WENK. Wenk wenk wenk!
Now I have proof: young Western Scrub Jay bossing over backyard fig tree! Okay, only indirect proof, since none of the pictures actually showed the bird’s beak snorfing in the fruit. Though I certainly do see a lot of that. When looking through the lens I must’ve had the anthropomorphic desire (bad habit?) for the bird to look at me, rather than stuff its face. ;-P
Things of course get louder when a mockingbird comes over to eye the figs. Along with another adult jay (with an acorn in its mouth), yelling at the young one. “Hey! Stop with the fruit fast food, and help out with the food storage chores!”
Since I’m not huge fig fan, this fruit loss doesn’t disappoint me much. I view it more as end of summer avian entertainment. 😉
While making room in the freezer for this year’s batch of tomato sauce, I came upon several containers of same from previous years. What to do? Make soup!

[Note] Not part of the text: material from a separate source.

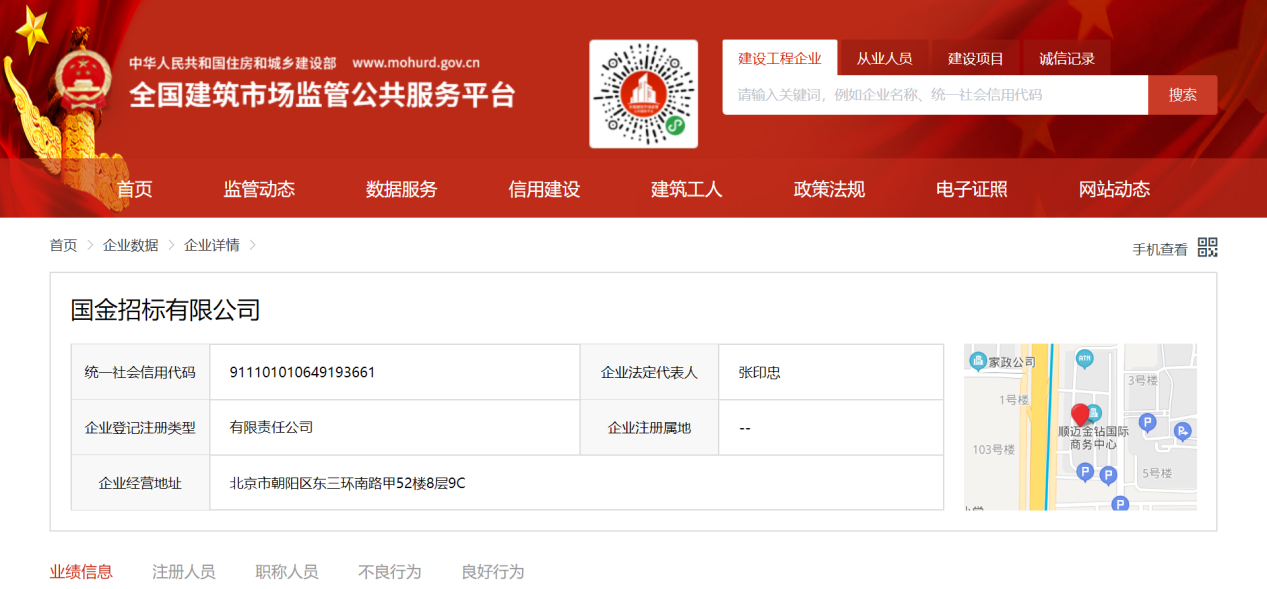Screen dimensions: 1267x589
Task: Switch to the 注册人员 tab
Action: click(x=184, y=571)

It wasn’t until Simon made the homemade variety that I ever dared to touch tomato soup —after a childhood (and adulthood) of making wrinkled faces at the canned stuff. It is really much different. And in the spirit of being different, I wanted to try salmorejo, a very interesting type of gazpacho from Córdoba in Andalucía. It’s very creamy, without any milk products. The magic comes from leftover bread and copious amounts of olive oil.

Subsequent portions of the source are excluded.